_GIVEN INSTRUCTION A_
In the entries, rewrite the part that opens with the line containing "You are a GUI" and closes with the line containing "The height and width of the screenshot is (868, 1375).", replacing "height and width" with "size" and leaving everything else unchanged.

***** DOCUMENT *****

It appears therefore that it is, without any doubt, Henry I who is the first to attribute the power of healing scrofula to himself, it already being recognized by his adversary, the Capetian sovereign. To confer the virtues of sufficient age to this novelty, he has this power attributed by the authors of the time to Edward the Confessor, whose prestige can therefore serve to support the legitimacy of the new Anglo-Norman dynasty.
Once the origin of the rite has been posed, it is appropriate, to understand the repercussions, to place it in the more general context of sacred royalty, which then constitutes the superior form of political power. Royalty did not engender belief in the healing powers of the kings everywhere, but it nevertheless constituted the necessary condition for its emergence. The temptation of numerous researchers from the beginning of the XXth Century was to compare the touching of scrofula to magical virtues attributed to certain sovereigns of “primitive” societies. The work of anthropologists on the sacred, naturally encouraged the establishment of such analogies, but they appear very precarious, and a comparison which is too superficial can be counter-productive. It is certain that the Kings of Tonga have the power of both giving illness and of curing it, but James Frazer, in Le Rameau d’or, advances on too uncertain terrain when he claims that
“scrofula probably received the name of the King’s Evil because it was believed that the touch of a king could transmit them just as well as curing them”.
Nothing in the little documentation of which we dispose can allow us to retain such a scenario for the XIth and XIIth Centuries nor for the most distant periods.
In fact, belief in the thaumaturgical powers of the French and English sovereigns is above all connected to the sacred character invested in them. It is because he is the “Christ of the Lord”, to employ Pierre de Blois’ expression about Henry II Plantagenet, that the King will afterwards, and only afterwards, dispose of miraculous powers. The Capetians affirmed that they were the heirs of the Carolingians and the Merovingians, and the Anglo-Norman dynasty inserted itself into the tradition of the Anglo-Saxon sovereigns. It is therefore to the ancient Germanic royalties that we must turn to analyse the sacred dimension of the monarchies which would flourish in France and England after the year 1000.

***** DATA RECORDS *****

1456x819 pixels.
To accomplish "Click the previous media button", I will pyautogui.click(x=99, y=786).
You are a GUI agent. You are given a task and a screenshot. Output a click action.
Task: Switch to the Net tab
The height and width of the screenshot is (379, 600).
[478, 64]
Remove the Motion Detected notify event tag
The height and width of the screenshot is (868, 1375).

*****
***** DATA RECORDS *****

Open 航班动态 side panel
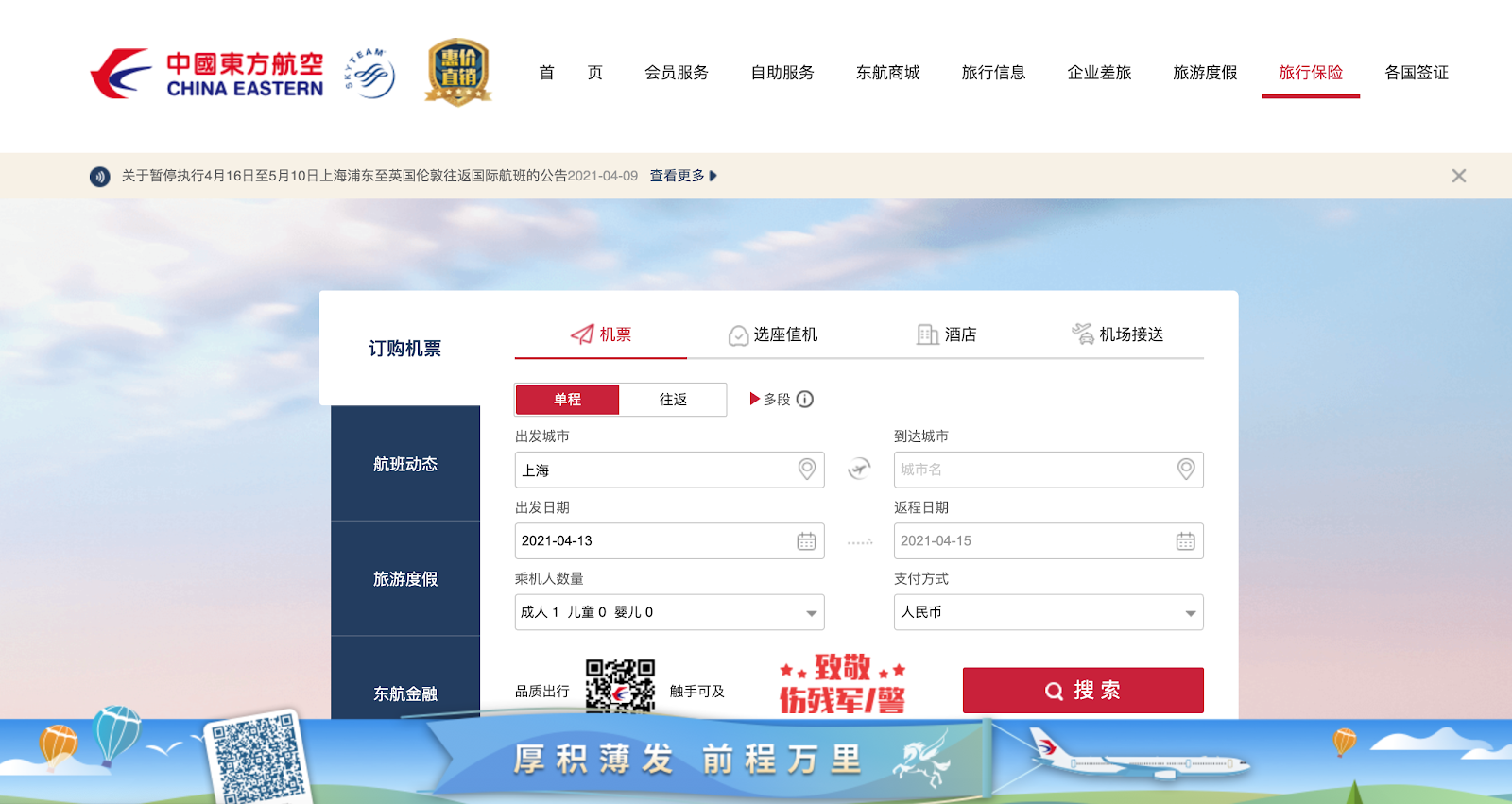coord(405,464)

*****

_GIVEN INSTRUCTION B_
From the text on the royal healing of scrofula, reproduce word for word the part that opens with the words containing "In fact, belief" and closes with "the year 1000.".

_CORRECT RESPONSE A_
You are a GUI agent. You are given a task and a screenshot. Output a click action.
Task: Switch to the Net tab
The size of the screenshot is (379, 600).
[478, 64]
Remove the Motion Detected notify event tag
The size of the screenshot is (868, 1375).

_CORRECT RESPONSE B_
In fact, belief in the thaumaturgical powers of the French and English sovereigns is above all connected to the sacred character invested in them. It is because he is the “Christ of the Lord”, to employ Pierre de Blois’ expression about Henry II Plantagenet, that the King will afterwards, and only afterwards, dispose of miraculous powers. The Capetians affirmed that they were the heirs of the Carolingians and the Merovingians, and the Anglo-Norman dynasty inserted itself into the tradition of the Anglo-Saxon sovereigns. It is therefore to the ancient Germanic royalties that we must turn to analyse the sacred dimension of the monarchies which would flourish in France and England after the year 1000.